Trade shows are the last bastion of building personal relationships in this digital age. The opportunity to reacquaint with clients and prospects from all over the world at OTC is  phenomenal. Not only the relationship-building, but to know that making one sale pays for the show makes OTC well worth the expense.

I have pushed the same query to other colleagues, veterans of working in or visiting clients at this year’s OTC. When I get more answers, I’ll post them and let you know. Meanwhile, newly headlined Barrett-Wehlmann-Proctor principal Jim Proctor splits being seen five ways:

From the optimist’s perspective, it’s keeping your brand relevant in the context of the global industry’s biggest event of the year.

From the pessimist’s point of view, it’s not being conspicuous by your absence.

For the salesperson: “I can see 40 customers in a day, not get on a plane and it only costs $1.7 million.”

For the marketer, it’s accumulating those pesky exhibitor points and improving location – year after year.

And from the CFO’s perspective: “What else are we going to do with all these profits?”

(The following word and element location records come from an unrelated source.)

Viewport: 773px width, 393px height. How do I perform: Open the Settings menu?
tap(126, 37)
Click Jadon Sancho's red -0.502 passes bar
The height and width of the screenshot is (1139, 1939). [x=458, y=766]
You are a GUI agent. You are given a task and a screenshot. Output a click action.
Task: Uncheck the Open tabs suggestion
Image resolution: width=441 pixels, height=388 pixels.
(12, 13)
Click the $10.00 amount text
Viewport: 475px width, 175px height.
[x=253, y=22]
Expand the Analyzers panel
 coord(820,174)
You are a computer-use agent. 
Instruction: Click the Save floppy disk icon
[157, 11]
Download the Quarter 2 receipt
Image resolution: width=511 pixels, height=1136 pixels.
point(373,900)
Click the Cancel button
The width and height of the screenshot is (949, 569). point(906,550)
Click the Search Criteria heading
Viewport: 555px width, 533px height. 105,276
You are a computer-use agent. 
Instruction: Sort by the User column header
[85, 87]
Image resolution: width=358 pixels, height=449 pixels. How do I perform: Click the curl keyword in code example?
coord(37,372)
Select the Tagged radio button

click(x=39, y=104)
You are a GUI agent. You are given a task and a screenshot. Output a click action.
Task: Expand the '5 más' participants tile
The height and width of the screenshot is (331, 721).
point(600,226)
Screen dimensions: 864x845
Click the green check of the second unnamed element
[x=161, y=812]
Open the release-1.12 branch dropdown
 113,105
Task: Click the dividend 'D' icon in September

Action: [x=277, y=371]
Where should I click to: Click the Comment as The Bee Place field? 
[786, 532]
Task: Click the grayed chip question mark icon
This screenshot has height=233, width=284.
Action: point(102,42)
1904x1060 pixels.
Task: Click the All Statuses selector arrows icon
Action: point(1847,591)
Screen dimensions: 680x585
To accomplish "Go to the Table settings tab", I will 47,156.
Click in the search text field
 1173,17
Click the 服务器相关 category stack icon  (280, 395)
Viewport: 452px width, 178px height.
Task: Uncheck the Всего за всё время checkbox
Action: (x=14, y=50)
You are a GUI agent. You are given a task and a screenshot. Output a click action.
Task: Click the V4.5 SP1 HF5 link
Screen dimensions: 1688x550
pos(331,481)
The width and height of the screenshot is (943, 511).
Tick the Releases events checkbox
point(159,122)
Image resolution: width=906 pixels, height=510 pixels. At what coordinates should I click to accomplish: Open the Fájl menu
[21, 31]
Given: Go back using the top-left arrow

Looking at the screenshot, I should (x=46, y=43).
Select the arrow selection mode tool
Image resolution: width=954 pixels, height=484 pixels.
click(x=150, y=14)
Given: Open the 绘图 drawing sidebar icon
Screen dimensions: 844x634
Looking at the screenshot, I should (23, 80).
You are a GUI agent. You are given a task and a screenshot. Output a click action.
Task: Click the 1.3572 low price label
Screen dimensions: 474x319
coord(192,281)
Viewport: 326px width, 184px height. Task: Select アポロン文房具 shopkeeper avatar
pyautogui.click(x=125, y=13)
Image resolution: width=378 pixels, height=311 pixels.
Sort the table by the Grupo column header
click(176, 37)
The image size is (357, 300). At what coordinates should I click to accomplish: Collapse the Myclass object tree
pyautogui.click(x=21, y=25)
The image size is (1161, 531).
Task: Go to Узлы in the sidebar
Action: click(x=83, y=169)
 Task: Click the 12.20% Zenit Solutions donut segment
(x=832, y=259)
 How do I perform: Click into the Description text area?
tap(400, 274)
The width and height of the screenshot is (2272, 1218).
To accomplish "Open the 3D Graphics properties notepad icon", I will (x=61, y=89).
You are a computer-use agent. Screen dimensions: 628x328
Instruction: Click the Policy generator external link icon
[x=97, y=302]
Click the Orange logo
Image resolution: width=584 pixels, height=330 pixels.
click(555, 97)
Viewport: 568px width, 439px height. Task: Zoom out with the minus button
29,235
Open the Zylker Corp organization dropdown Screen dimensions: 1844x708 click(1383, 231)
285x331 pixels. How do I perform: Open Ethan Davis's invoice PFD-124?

Thank you to Tuesday’s wingman Bearden, principal of web design consultancy Upstream Marketing. Thanks to Signalwrite clients here and abroad, and to everyone who made a great OTC 2011 possible…nothing cartoonish about any of ‘em but great colleagues all.


Becci Himes said...

A quote from Scott Ginsberg today "Face to face is making a comeback. Create an act of humanity in a moment of technology." I think that's what we saw at OTC this week.

Donna Collum said...

No kidding, Richard--that was the day I showed up also. It was packed!!

Bob Lytle said...

Because everything is so electronic, this is the year’s best opportunity to connect personally with your client, to polish an existing relationship or start something new.